[Opening Information shown section]

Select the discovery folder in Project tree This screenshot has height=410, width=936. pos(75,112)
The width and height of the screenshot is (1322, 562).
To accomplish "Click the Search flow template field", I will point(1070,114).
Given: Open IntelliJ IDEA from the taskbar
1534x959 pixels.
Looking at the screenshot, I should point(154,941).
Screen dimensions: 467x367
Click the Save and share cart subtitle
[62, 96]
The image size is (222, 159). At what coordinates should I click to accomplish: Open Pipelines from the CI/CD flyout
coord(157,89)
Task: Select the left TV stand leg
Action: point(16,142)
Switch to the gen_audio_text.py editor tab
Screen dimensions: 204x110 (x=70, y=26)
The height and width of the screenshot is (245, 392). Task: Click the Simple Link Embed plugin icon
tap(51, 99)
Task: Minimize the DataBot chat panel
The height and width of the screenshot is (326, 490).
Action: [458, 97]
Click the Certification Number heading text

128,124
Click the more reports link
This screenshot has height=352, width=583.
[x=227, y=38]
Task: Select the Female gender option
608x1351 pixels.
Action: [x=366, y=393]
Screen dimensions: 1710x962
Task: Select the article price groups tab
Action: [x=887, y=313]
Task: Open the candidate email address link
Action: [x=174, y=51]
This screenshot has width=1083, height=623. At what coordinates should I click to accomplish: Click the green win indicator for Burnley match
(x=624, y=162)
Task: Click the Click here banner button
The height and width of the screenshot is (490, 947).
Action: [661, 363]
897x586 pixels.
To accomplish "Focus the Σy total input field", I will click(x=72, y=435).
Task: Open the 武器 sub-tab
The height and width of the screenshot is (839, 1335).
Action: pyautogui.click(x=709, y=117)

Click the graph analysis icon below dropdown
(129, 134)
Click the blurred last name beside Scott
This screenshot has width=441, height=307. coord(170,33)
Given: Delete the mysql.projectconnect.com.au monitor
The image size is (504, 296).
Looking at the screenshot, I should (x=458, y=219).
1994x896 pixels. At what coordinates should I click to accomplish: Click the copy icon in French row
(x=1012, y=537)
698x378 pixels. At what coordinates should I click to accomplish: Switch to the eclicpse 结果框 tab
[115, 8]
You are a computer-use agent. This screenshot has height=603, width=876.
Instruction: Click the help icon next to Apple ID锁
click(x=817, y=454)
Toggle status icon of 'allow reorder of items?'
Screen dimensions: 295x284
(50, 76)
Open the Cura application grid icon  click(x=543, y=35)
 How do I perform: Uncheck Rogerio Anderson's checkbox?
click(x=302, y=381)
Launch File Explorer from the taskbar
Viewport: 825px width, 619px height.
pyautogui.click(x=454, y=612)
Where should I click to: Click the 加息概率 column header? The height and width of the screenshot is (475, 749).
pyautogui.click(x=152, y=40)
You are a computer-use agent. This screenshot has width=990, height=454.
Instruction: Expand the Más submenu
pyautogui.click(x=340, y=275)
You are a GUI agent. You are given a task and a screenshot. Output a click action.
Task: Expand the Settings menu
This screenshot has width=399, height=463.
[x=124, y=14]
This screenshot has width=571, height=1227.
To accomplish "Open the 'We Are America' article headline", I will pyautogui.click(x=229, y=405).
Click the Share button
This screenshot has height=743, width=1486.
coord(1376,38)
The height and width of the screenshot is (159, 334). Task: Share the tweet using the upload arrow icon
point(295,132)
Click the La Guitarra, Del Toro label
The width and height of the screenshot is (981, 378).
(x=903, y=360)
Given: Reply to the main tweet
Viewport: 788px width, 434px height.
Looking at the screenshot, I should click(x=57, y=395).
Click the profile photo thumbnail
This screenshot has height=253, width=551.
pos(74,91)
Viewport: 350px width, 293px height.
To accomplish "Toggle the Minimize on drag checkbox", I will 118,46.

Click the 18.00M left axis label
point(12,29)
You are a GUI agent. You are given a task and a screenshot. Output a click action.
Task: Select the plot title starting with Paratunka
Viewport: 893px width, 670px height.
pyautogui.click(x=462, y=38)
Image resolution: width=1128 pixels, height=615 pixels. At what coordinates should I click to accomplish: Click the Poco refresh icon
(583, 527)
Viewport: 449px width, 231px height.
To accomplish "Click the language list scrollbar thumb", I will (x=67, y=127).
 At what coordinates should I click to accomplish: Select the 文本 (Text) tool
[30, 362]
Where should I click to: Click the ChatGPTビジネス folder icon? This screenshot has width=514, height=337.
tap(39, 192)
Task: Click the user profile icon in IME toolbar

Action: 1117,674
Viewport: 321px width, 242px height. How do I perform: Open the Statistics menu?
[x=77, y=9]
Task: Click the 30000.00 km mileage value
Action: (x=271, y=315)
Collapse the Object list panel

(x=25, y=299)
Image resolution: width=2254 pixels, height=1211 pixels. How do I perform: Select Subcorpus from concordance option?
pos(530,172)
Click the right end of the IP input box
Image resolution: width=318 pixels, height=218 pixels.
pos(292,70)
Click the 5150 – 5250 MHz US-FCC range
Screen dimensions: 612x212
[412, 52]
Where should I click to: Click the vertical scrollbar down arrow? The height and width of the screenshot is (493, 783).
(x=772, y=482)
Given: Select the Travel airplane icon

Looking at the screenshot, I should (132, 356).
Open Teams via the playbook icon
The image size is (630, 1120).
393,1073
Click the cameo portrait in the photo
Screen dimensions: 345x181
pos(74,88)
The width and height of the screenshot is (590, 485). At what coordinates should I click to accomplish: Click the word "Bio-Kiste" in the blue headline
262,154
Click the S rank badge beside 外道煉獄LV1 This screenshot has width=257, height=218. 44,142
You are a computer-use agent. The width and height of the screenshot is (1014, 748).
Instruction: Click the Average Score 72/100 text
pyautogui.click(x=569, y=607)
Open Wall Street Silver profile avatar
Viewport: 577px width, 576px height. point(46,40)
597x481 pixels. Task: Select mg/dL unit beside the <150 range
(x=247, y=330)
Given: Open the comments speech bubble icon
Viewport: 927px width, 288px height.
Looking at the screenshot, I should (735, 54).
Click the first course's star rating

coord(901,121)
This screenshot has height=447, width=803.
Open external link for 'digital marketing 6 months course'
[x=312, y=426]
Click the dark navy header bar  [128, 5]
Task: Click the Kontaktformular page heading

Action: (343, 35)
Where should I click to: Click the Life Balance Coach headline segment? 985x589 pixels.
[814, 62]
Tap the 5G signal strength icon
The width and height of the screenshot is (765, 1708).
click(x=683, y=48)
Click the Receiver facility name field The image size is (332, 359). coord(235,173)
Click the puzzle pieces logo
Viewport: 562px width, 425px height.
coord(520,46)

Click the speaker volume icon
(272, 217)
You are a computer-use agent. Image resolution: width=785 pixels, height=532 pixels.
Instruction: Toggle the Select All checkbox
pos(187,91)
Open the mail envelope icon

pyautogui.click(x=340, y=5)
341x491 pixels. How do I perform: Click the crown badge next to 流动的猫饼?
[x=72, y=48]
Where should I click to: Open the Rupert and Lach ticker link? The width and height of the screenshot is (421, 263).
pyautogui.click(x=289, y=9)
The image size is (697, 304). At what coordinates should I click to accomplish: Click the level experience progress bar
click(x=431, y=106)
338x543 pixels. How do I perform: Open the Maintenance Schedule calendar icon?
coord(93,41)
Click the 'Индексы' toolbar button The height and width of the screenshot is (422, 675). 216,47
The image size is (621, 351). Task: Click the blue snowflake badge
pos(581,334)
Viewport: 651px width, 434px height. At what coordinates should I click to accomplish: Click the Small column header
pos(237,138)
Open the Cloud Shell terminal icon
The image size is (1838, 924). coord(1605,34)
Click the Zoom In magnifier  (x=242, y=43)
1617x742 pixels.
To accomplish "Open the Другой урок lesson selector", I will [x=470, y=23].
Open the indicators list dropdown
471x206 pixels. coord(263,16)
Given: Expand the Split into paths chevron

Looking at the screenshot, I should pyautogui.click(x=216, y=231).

[Closing Information shown section]

Problem to work on -> Could every entry be given again exactly, with no line skipped?

Solution ->
Select the discovery folder in Project tree This screenshot has height=410, width=936. pos(75,112)
The width and height of the screenshot is (1322, 562).
To accomplish "Click the Search flow template field", I will point(1070,114).
Given: Open IntelliJ IDEA from the taskbar
1534x959 pixels.
Looking at the screenshot, I should point(154,941).
Screen dimensions: 467x367
Click the Save and share cart subtitle
[62, 96]
The image size is (222, 159). At what coordinates should I click to accomplish: Open Pipelines from the CI/CD flyout
coord(157,89)
Task: Select the left TV stand leg
Action: point(16,142)
Switch to the gen_audio_text.py editor tab
Screen dimensions: 204x110 (x=70, y=26)
The height and width of the screenshot is (245, 392). Task: Click the Simple Link Embed plugin icon
tap(51, 99)
Task: Minimize the DataBot chat panel
The height and width of the screenshot is (326, 490).
Action: [458, 97]
Click the Certification Number heading text

128,124
Click the more reports link
This screenshot has height=352, width=583.
[x=227, y=38]
Task: Select the Female gender option
608x1351 pixels.
Action: [x=366, y=393]
Screen dimensions: 1710x962
Task: Select the article price groups tab
Action: [x=887, y=313]
Task: Open the candidate email address link
Action: [x=174, y=51]
This screenshot has width=1083, height=623. At what coordinates should I click to accomplish: Click the green win indicator for Burnley match
(x=624, y=162)
Task: Click the Click here banner button
The height and width of the screenshot is (490, 947).
Action: [661, 363]
897x586 pixels.
To accomplish "Focus the Σy total input field", I will click(x=72, y=435).
Task: Open the 武器 sub-tab
The height and width of the screenshot is (839, 1335).
Action: pyautogui.click(x=709, y=117)

Click the graph analysis icon below dropdown
(129, 134)
Click the blurred last name beside Scott
This screenshot has width=441, height=307. coord(170,33)
Given: Delete the mysql.projectconnect.com.au monitor
The image size is (504, 296).
Looking at the screenshot, I should (x=458, y=219).
1994x896 pixels. At what coordinates should I click to accomplish: Click the copy icon in French row
(x=1012, y=537)
698x378 pixels. At what coordinates should I click to accomplish: Switch to the eclicpse 结果框 tab
[115, 8]
You are a computer-use agent. This screenshot has height=603, width=876.
Instruction: Click the help icon next to Apple ID锁
click(x=817, y=454)
Toggle status icon of 'allow reorder of items?'
Screen dimensions: 295x284
(50, 76)
Open the Cura application grid icon  click(x=543, y=35)
 How do I perform: Uncheck Rogerio Anderson's checkbox?
click(x=302, y=381)
Launch File Explorer from the taskbar
Viewport: 825px width, 619px height.
pyautogui.click(x=454, y=612)
Where should I click to: Click the 加息概率 column header? The height and width of the screenshot is (475, 749).
pyautogui.click(x=152, y=40)
You are a computer-use agent. This screenshot has width=990, height=454.
Instruction: Expand the Más submenu
pyautogui.click(x=340, y=275)
You are a GUI agent. You are given a task and a screenshot. Output a click action.
Task: Expand the Settings menu
This screenshot has width=399, height=463.
[x=124, y=14]
This screenshot has width=571, height=1227.
To accomplish "Open the 'We Are America' article headline", I will pyautogui.click(x=229, y=405).
Click the Share button
This screenshot has height=743, width=1486.
coord(1376,38)
The height and width of the screenshot is (159, 334). Task: Share the tweet using the upload arrow icon
point(295,132)
Click the La Guitarra, Del Toro label
The width and height of the screenshot is (981, 378).
(x=903, y=360)
Given: Reply to the main tweet
Viewport: 788px width, 434px height.
Looking at the screenshot, I should click(x=57, y=395).
Click the profile photo thumbnail
This screenshot has height=253, width=551.
pos(74,91)
Viewport: 350px width, 293px height.
To accomplish "Toggle the Minimize on drag checkbox", I will 118,46.

Click the 18.00M left axis label
point(12,29)
You are a GUI agent. You are given a task and a screenshot. Output a click action.
Task: Select the plot title starting with Paratunka
Viewport: 893px width, 670px height.
pyautogui.click(x=462, y=38)
Image resolution: width=1128 pixels, height=615 pixels. At what coordinates should I click to accomplish: Click the Poco refresh icon
(583, 527)
Viewport: 449px width, 231px height.
To accomplish "Click the language list scrollbar thumb", I will (x=67, y=127).
 At what coordinates should I click to accomplish: Select the 文本 (Text) tool
[30, 362]
Where should I click to: Click the ChatGPTビジネス folder icon? This screenshot has width=514, height=337.
tap(39, 192)
Task: Click the user profile icon in IME toolbar

Action: 1117,674
Viewport: 321px width, 242px height. How do I perform: Open the Statistics menu?
[x=77, y=9]
Task: Click the 30000.00 km mileage value
Action: (x=271, y=315)
Collapse the Object list panel

(x=25, y=299)
Image resolution: width=2254 pixels, height=1211 pixels. How do I perform: Select Subcorpus from concordance option?
pos(530,172)
Click the right end of the IP input box
Image resolution: width=318 pixels, height=218 pixels.
pos(292,70)
Click the 5150 – 5250 MHz US-FCC range
Screen dimensions: 612x212
[412, 52]
Where should I click to: Click the vertical scrollbar down arrow? The height and width of the screenshot is (493, 783).
(x=772, y=482)
Given: Select the Travel airplane icon

Looking at the screenshot, I should (132, 356).
Open Teams via the playbook icon
The image size is (630, 1120).
393,1073
Click the cameo portrait in the photo
Screen dimensions: 345x181
pos(74,88)
The width and height of the screenshot is (590, 485). At what coordinates should I click to accomplish: Click the word "Bio-Kiste" in the blue headline
262,154
Click the S rank badge beside 外道煉獄LV1 This screenshot has width=257, height=218. 44,142
You are a computer-use agent. The width and height of the screenshot is (1014, 748).
Instruction: Click the Average Score 72/100 text
pyautogui.click(x=569, y=607)
Open Wall Street Silver profile avatar
Viewport: 577px width, 576px height. point(46,40)
597x481 pixels. Task: Select mg/dL unit beside the <150 range
(x=247, y=330)
Given: Open the comments speech bubble icon
Viewport: 927px width, 288px height.
Looking at the screenshot, I should (735, 54).
Click the first course's star rating

coord(901,121)
This screenshot has height=447, width=803.
Open external link for 'digital marketing 6 months course'
[x=312, y=426]
Click the dark navy header bar  [128, 5]
Task: Click the Kontaktformular page heading

Action: (343, 35)
Where should I click to: Click the Life Balance Coach headline segment? 985x589 pixels.
[814, 62]
Tap the 5G signal strength icon
The width and height of the screenshot is (765, 1708).
click(x=683, y=48)
Click the Receiver facility name field The image size is (332, 359). coord(235,173)
Click the puzzle pieces logo
Viewport: 562px width, 425px height.
coord(520,46)

Click the speaker volume icon
(272, 217)
You are a computer-use agent. Image resolution: width=785 pixels, height=532 pixels.
Instruction: Toggle the Select All checkbox
pos(187,91)
Open the mail envelope icon

pyautogui.click(x=340, y=5)
341x491 pixels. How do I perform: Click the crown badge next to 流动的猫饼?
[x=72, y=48]
Where should I click to: Open the Rupert and Lach ticker link? The width and height of the screenshot is (421, 263).
pyautogui.click(x=289, y=9)
The image size is (697, 304). At what coordinates should I click to accomplish: Click the level experience progress bar
click(x=431, y=106)
338x543 pixels. How do I perform: Open the Maintenance Schedule calendar icon?
coord(93,41)
Click the 'Индексы' toolbar button The height and width of the screenshot is (422, 675). 216,47
The image size is (621, 351). Task: Click the blue snowflake badge
pos(581,334)
Viewport: 651px width, 434px height. At what coordinates should I click to accomplish: Click the Small column header
pos(237,138)
Open the Cloud Shell terminal icon
The image size is (1838, 924). coord(1605,34)
Click the Zoom In magnifier  (x=242, y=43)
1617x742 pixels.
To accomplish "Open the Другой урок lesson selector", I will [x=470, y=23].
Open the indicators list dropdown
471x206 pixels. coord(263,16)
Given: Expand the Split into paths chevron

Looking at the screenshot, I should pyautogui.click(x=216, y=231).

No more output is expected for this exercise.